Algumas questões deveriam permear a construção dessa nova estrutura de planejamento e, a concepção do trabalho de Jorge Wilheim pode nos dar importantes contribuições nesse sentido. Inicialmente, há que se considerar a necessidade de estruturação de um planejamento que tenha orientação sistêmica e esteja vinculado a projetos concretos de desenvolvimento urbano. 

Portanto, é de fundamental importância melhor conhecimento do objeto urbano, dos processos presentes nesse espaço. Para tanto, para se pensar em futuros possíveis e desejáveis em uma cidade que está em contínua transformação, há que se considerar a importância da formação de futuros profissionais, arquitetos e urbanistas, capazes de intervir nessa realidade; além da relevância da pesquisa sobre o espaço urbano, que possibilite análise crítica e acesso à informação de qualidade para a tomada de decisão. Ressaltam-se as pesquisas desenvolvidas no campo disciplinar do planejamento urbano no âmbito da Universidade Pública e que fomentou, em grande medida, as iniciativas de reforma urbana e construção dos avanços que tivemos nos últimos anos no debate urbano. Essas questões, além de outras que poderiam ser elencadas, são essenciais para a construção de outras perspectivas e possibilidades, como o que Jorge Wilheim fez de forma virtuosa na década de 1960. 
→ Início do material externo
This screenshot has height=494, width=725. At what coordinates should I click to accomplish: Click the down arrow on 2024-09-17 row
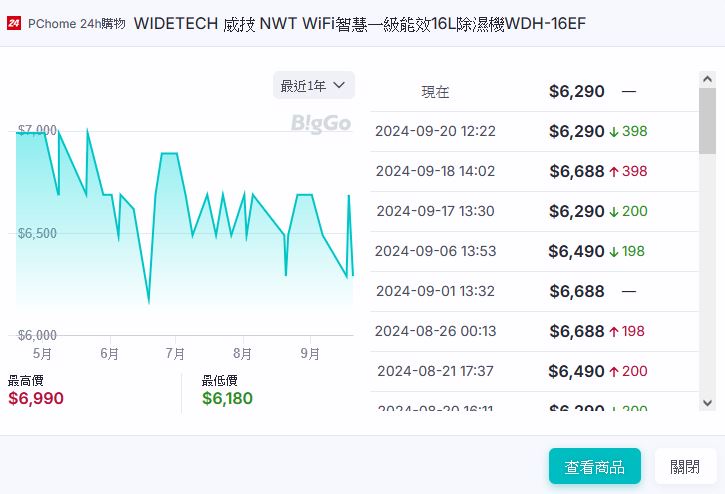pos(614,212)
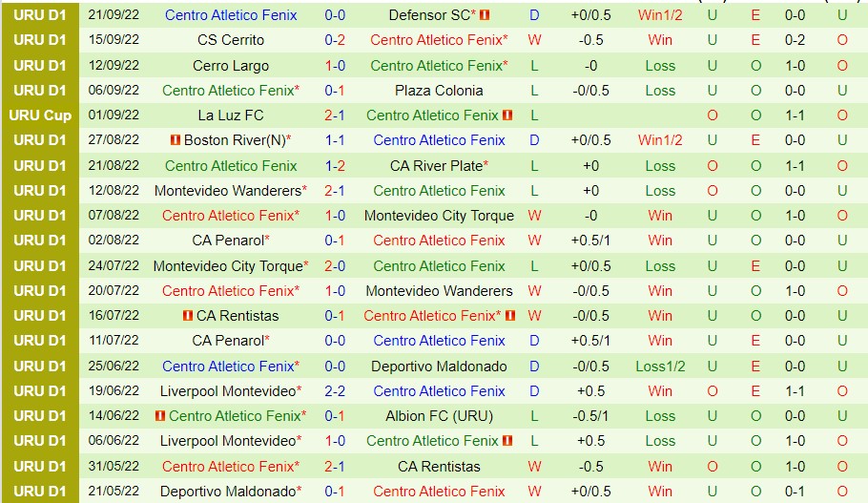This screenshot has height=503, width=868.
Task: Click the 2-2 score versus Liverpool Montevideo
Action: pyautogui.click(x=335, y=391)
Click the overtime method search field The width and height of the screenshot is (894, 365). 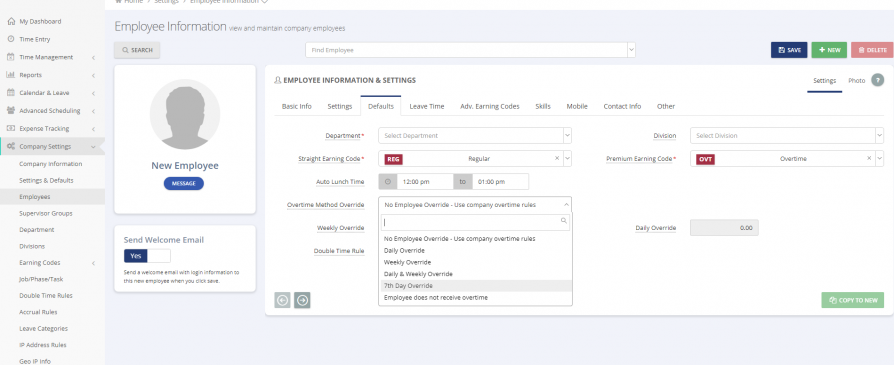476,222
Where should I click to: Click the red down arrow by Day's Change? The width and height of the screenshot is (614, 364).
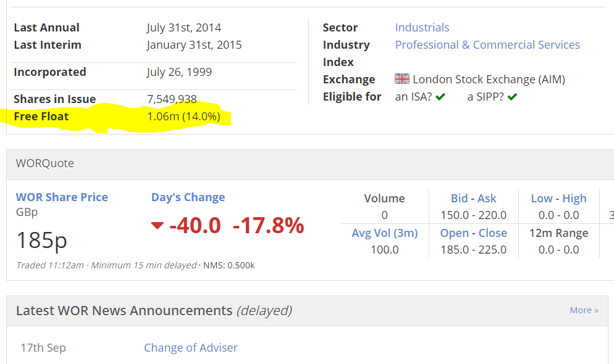157,226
Além disso, sendo a cidade um produto social, é imprescindível ampliar a discussão e debate com a comunidade sobre o objeto urbano, ou seja, uma cidade que é de todos, deveria considerar toda a comunidade em seu processo de discussão. Eventos como esse são de extrema relevância para celebrar o legado deste importante arquiteto e urbanista, Jorge Wilheim, e também para nos inspirar para a construção de novos futuros possíveis e desejáveis. 
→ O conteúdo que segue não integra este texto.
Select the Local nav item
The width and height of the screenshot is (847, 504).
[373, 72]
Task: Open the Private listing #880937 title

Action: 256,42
Profa. Dra. Letícia Nerone Gadens (Universidade Federal do Paraná – UFPR). Artigo apresentado em palestra realizada na audiência pública de homenagem à Jorge Wilheim, promovida pelo Mandato Goura, na Assembleia Legislativa do Paraná, em 05 de junho de 2019.

**Wilheim, Jorge. Cidade para Tempos Novos: urbanismo e planejamento no século XXI. Cadernos de Pós-Graduação em Arquitetura e Urbanismo, v.8, n.2, 2018, p.6-23.

***Garcez, Luiz Armando. Curitiba: evolução urbana. Curitiba: Imprensa Universitária UFPR, 2006.